Twitter’s login flaw breaching password security, now identified and corrected

Twitter’s security design has created a problem by allowing user passwrods to be relayed in plain text when feed on the page of a specific tweet. This was reported by an avid user named Zohar Alon together with the CEO of cloud security company, Dome 9. It has been resolved by the site’s security group just now.

Although the main Twitter pae makes use of SSL security to avoid plain text from being revealed publicly, the tweet detail pages has a drop-down sign-in menu that is not using the HTTPS protocol. Anybody who as logged in before the damaged has been controlled has sent their password to Twitter’s servers in plain, readily hackable text.

For replication of the problem, you need to log out of Twitter, click on a link that you took directly to a tweet’s detail page and sign in again using the drop down sheet.
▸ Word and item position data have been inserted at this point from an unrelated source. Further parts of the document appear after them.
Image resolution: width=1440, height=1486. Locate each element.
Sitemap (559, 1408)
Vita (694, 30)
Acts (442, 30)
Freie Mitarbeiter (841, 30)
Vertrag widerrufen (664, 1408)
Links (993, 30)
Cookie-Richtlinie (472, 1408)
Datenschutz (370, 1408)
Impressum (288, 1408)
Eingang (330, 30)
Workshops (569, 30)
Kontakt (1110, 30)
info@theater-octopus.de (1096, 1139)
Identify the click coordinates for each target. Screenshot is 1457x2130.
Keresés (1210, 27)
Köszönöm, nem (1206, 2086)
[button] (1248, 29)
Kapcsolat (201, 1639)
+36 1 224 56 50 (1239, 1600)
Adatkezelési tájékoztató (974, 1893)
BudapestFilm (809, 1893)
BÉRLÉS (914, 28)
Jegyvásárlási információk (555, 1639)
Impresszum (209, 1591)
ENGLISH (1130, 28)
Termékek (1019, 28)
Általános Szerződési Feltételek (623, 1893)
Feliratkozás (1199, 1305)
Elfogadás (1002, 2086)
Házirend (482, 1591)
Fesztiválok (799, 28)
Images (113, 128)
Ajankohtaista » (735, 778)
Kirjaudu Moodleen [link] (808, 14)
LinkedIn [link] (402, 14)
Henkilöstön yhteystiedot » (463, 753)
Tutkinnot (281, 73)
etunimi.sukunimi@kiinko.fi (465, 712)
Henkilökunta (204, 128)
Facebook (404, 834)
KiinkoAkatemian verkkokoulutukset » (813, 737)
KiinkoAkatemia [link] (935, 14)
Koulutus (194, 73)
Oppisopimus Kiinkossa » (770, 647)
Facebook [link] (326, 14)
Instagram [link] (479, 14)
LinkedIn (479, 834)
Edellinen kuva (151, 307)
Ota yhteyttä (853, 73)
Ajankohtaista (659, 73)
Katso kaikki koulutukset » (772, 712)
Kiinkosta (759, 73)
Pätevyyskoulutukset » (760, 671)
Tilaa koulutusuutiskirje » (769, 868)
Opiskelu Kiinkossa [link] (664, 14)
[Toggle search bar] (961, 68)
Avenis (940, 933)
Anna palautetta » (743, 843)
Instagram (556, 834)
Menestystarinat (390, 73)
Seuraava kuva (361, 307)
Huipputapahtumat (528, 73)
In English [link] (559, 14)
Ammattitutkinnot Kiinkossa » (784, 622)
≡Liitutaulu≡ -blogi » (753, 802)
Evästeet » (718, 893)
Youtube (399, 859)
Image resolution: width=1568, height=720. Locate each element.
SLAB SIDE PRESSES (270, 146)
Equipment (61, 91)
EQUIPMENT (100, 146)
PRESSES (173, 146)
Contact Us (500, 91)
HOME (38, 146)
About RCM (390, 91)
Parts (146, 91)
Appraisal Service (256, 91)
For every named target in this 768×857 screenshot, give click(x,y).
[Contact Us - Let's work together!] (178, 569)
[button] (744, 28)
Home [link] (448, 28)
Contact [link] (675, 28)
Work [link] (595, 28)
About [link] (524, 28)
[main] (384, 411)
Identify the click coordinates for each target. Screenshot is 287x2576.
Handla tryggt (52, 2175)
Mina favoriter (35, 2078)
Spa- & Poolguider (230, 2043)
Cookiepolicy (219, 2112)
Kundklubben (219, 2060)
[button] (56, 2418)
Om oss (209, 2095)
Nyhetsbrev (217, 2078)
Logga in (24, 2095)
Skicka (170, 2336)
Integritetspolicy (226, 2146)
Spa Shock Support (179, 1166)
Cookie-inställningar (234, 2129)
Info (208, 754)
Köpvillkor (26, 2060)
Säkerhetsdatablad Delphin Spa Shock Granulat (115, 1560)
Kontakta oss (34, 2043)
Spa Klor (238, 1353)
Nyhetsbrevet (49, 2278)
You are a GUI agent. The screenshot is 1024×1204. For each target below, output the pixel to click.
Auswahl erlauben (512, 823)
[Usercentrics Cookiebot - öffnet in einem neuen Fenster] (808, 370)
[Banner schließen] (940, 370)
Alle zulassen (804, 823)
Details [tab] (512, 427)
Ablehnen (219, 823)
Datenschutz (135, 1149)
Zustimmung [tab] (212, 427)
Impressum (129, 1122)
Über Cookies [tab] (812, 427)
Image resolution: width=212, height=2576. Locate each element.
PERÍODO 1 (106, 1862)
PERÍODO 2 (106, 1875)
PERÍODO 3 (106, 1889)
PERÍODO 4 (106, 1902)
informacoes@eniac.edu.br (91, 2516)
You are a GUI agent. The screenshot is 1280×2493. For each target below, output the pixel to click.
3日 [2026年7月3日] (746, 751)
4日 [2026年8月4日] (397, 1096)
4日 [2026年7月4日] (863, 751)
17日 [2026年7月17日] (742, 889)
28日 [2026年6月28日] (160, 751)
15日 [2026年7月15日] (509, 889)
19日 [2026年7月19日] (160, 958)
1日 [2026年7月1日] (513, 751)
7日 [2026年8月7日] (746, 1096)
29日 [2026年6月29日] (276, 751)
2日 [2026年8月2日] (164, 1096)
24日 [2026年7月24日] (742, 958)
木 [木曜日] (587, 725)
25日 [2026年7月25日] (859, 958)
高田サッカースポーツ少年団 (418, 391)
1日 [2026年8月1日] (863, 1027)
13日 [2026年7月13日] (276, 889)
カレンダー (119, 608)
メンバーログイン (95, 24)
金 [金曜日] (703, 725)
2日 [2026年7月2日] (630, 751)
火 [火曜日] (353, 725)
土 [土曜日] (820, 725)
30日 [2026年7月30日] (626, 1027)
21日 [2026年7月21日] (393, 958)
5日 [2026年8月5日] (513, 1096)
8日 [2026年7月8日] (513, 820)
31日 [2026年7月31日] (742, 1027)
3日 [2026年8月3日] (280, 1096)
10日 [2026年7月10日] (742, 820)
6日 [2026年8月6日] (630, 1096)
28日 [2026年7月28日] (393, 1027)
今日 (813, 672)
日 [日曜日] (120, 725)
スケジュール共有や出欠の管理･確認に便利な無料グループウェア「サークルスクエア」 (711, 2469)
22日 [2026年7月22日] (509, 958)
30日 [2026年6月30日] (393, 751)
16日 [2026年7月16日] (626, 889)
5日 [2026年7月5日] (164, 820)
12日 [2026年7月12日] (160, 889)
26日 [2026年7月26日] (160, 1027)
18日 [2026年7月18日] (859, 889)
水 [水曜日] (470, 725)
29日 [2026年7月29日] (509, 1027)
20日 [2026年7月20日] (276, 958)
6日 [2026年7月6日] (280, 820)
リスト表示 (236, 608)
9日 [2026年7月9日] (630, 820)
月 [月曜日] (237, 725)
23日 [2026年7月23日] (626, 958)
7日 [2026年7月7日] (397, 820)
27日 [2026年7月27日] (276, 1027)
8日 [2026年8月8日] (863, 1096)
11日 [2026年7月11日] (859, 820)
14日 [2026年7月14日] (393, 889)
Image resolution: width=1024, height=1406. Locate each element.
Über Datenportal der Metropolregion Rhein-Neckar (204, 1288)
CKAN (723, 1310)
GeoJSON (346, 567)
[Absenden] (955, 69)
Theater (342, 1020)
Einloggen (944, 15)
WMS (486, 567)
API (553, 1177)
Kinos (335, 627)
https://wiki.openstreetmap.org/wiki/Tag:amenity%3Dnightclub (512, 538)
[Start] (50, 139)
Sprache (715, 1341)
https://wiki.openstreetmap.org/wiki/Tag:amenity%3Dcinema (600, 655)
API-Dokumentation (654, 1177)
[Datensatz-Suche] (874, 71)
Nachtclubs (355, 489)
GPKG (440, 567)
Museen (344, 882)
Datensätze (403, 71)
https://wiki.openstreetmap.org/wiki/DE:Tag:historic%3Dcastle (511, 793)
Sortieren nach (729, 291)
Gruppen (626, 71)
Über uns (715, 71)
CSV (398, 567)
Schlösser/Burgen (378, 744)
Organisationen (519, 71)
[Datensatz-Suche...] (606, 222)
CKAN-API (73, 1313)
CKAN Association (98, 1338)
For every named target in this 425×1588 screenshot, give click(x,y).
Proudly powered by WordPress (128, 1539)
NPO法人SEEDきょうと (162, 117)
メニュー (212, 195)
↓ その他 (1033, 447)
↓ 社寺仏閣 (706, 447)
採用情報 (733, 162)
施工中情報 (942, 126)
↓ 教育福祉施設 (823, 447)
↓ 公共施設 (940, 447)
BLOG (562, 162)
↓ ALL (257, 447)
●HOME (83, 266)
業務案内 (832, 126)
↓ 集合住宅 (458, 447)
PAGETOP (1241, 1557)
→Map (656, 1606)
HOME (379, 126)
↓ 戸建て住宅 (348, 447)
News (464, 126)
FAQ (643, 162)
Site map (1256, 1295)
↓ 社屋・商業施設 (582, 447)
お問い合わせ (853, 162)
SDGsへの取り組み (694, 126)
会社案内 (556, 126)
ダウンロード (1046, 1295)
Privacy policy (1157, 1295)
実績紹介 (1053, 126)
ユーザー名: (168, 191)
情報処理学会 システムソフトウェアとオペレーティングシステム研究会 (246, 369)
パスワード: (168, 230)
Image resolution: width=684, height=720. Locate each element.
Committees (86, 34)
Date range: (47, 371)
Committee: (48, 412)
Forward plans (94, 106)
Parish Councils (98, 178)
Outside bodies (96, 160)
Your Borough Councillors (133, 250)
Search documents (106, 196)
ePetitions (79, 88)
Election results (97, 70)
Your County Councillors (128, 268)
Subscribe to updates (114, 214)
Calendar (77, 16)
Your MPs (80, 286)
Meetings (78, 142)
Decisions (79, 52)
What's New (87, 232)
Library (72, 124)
This may not be the popular way of logging in for majority of users but others still use it. By doing this, you are actually sending hundreds of copies of your password in plain text.

The drop down menu is not covered by the HTTPS protocol. The possibility of breaching password security is way too large and it is certainly not the level of confidentiality and safety that a popular site with such potential as a gateway to your personal data must use.

Be guided ith how the traffic should appear when logging in on the main Twitter page that is well protected:
Gibberish is perfect. To be perfectly clear, the security on Twitter’s main page is set up correctly. It was specifically the login sheet on the tweet detail pages that was affected by not using HTTPS traffic.

A representative of Twitter gave an update that their security group had searched at the possible weakness and has resolved it.

Users are hopeful that the problem has finally come to an end and that no other security threats will come up soon.